Users should not indicate “American Embassy,” “AmEmbassy Kuwait,”
or any other such combination in the APO address in order to prevent
problems or delays in receiving mail from domestic vendors/addresses
in the U.S.
Federal Express, UPS, and DHL all have authorized agents in
Kuwait, providing the usual express/courier mail services.
Radio and TV Last Updated: 10/27/2004 7:29 AM
TV: KTV has been broadcasting since 1961, and began color
transmission in 1974. It is government controlled and operates on
PAL 62 lines standard. KTV currently broadcasts on two channels.
Channel 1 is exclusively Arabic, but includes a few non-Arabic
programs dubbed or subtitled in Arabic. Channel 2 is almost
exclusively foreign-language programs, about 90% of which are in
English with Arabic subtitles.
Channel 1 begins transmission each day at 4 p.m. (earlier on
Thursdays and Fridays), while Channel 2 begins daily at 5 p.m. Both
channels finish transmitting at about midnight, later on Thursdays.
Each channel carries one-half hour of news nightly-at 9 p.m. in
Arabic on Channel 1 and at 8 p.m. in English on Channel 2. Many
American programs are shown on KTV, chiefly on Channel 2. They
consist mainly of cartoons, family situation comedies, police
stories, and wildlife programs. An increasing number of better
quality U.S. made-for-TV serials are also beginning to appear on KTV.
Satellite dishes and subscription services are now widely
available in Kuwait. Orbit, Star, and Showtime networks are among
the more popular English-language offerings, providing CNN, ESPN, US
and British dramas, comedies, and serials. Fees, however, can run as
high as $100 per month, although the average price is around $60 per
month. Dishes and decoders (with installation included) will usually
run about $200.
The Chancery compound is wired for satellite TV, and residents
there have access to AFRTS as well as BBC World, and CNN
International. They also recieve the local commercial channels
including Arabic news channels Al Arabia, and Al Jazeera.

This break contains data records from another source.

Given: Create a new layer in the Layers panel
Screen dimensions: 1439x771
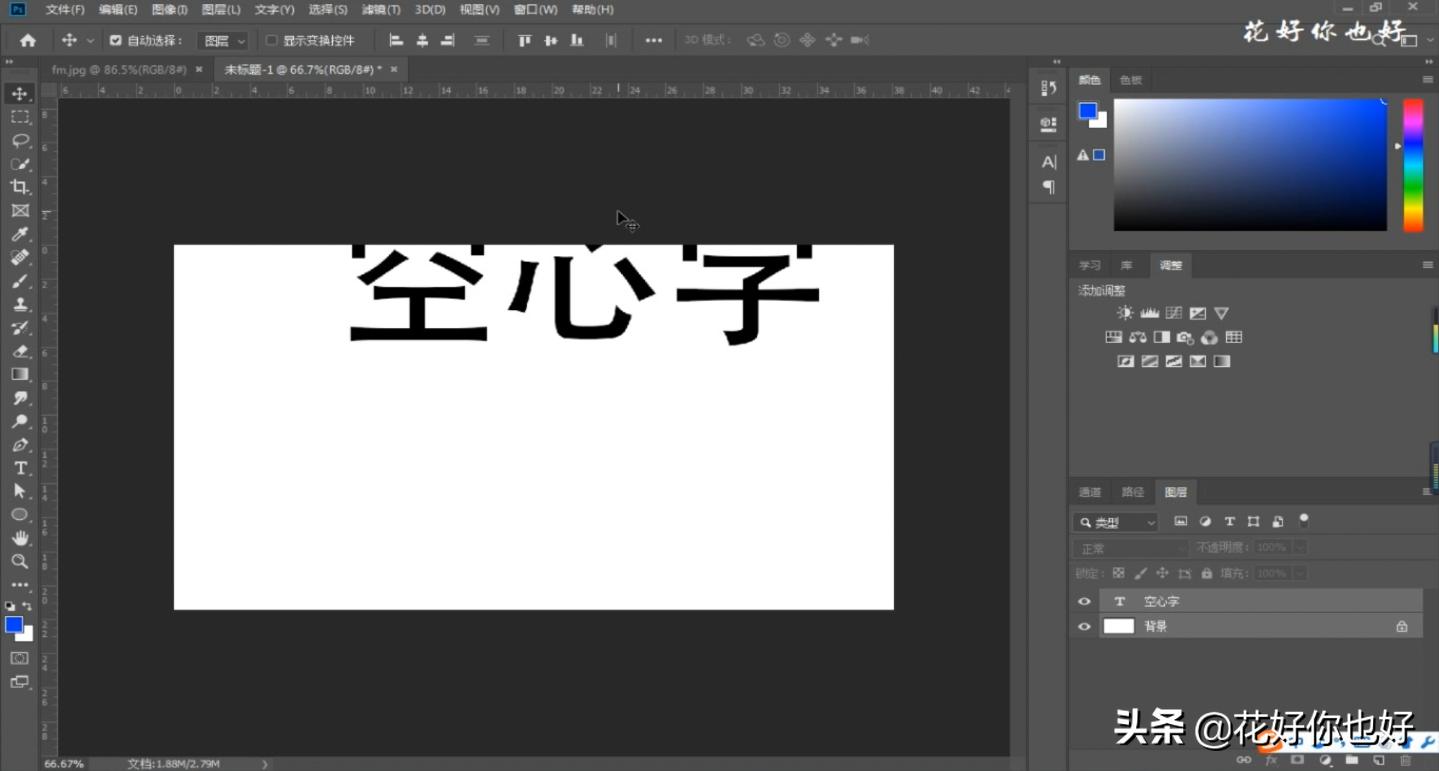Looking at the screenshot, I should [1378, 760].
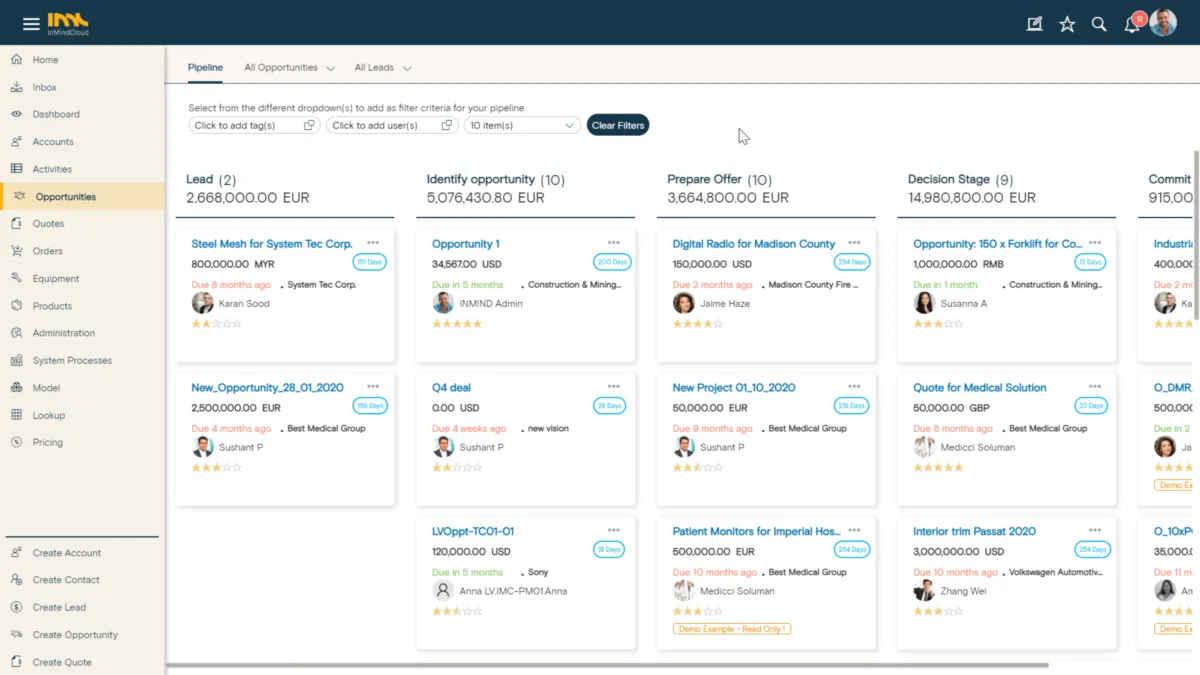Open favorites star icon in header

pos(1067,24)
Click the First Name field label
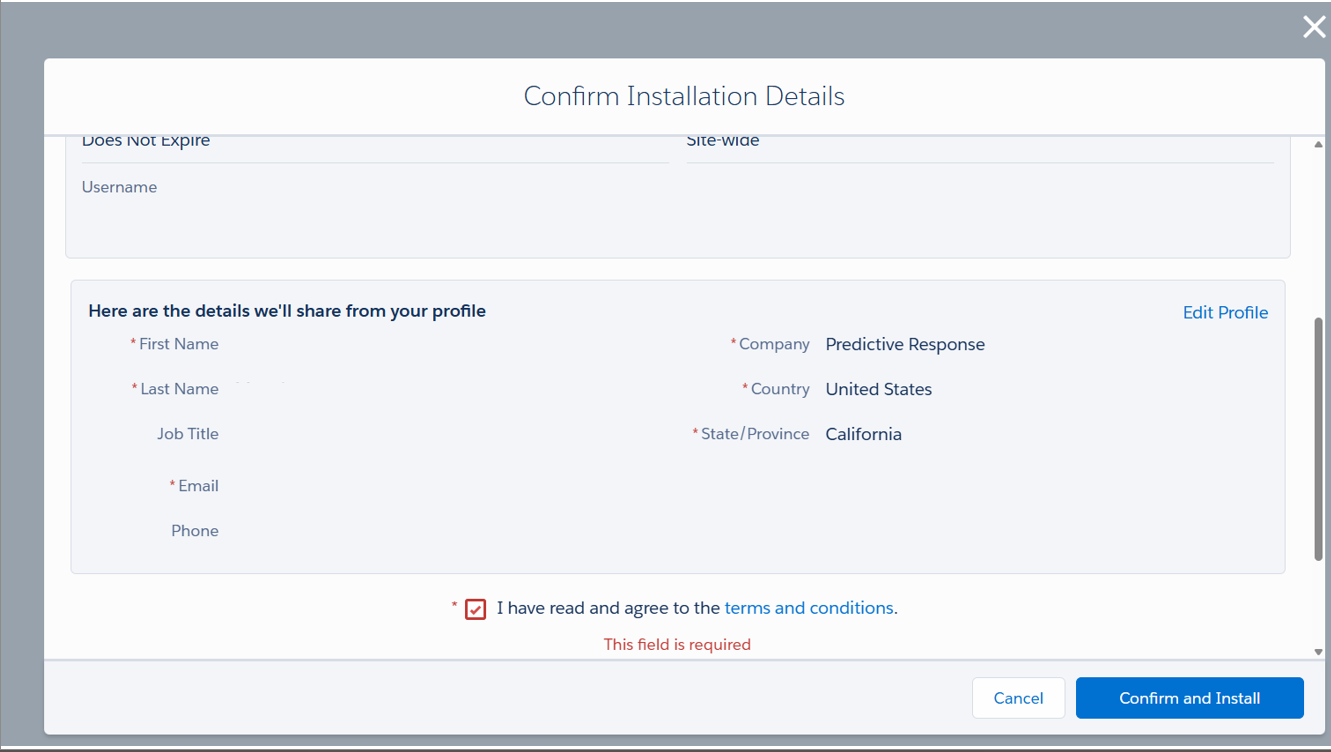Image resolution: width=1331 pixels, height=752 pixels. click(178, 344)
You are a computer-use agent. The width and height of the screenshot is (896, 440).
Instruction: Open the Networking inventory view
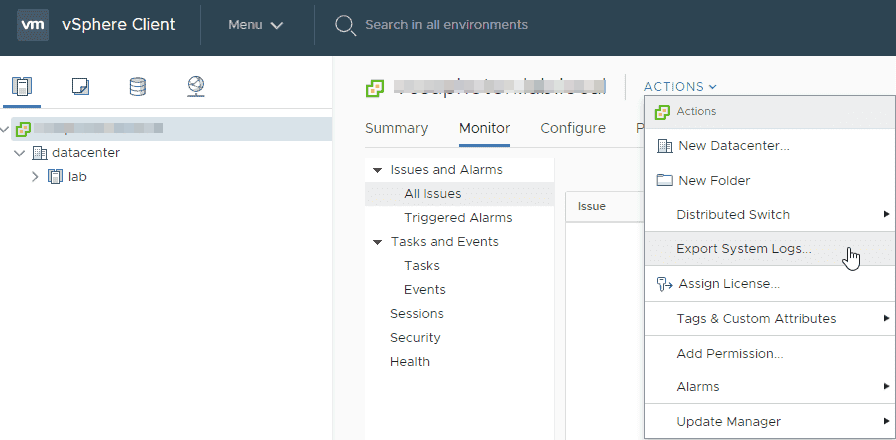[x=196, y=86]
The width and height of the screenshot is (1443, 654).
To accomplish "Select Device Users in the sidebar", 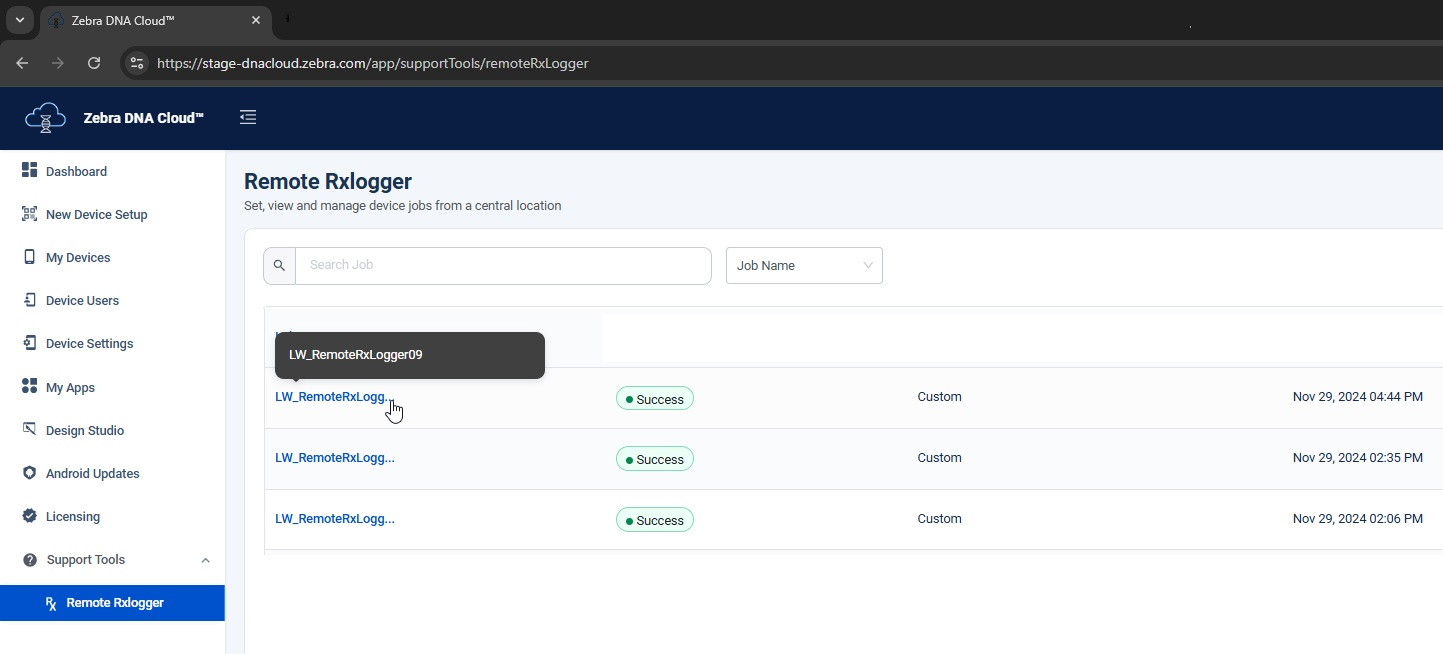I will (x=83, y=300).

Radio: Kuwait Radio broadcasts daily in English, Urdu, Persian,
and Arabic. Western rock is popular, and classical music is played
regularly on the FM station. Voice of America, BBC, AFRTS, and other
foreign radio services can be heard on FM and reception is generally
Radio listeners may wish to bring a good short-wave set to post.
Newspapers, Magazines, and Technical Journals Last Updated:
10/26/2004 8:33 AM
The Kuwaiti press has traditionally had the reputation of being
the most active and unfettered in the Arab World. Kuwait has three
English-language daily newspapers. The Kuwait Times, which caters to
the South-East Asian and Western expatriate community, The Arab
Times, which is geared toward the western expatriate, and the Daily
Star which is a same day translation of the Arabic Al Watan,
inserted in The International Herald Tribune. Five dailies and
numerous weekly, biweekly, and monthly periodicals are published in
Arabic. The International Herald Tribune, The New York Times, The
Wall Street Journal (European edition), and the international
editions of Time, USA Today, Newsweek and many other western
newspapers and magazines are available.
American and British books on a variety of subjects are available
at selected bookshops at 50%-100% above publisher prices. No public
libraries carry collections in English.
Health and Medicine
Medical Facilities Last Updated: 10/20/2004 7:25 AM
A Health Unit in the Embassy compound is managed by a Foreign
Service Health Practitioner (FSHP). A Regional Medical Officer (RMO)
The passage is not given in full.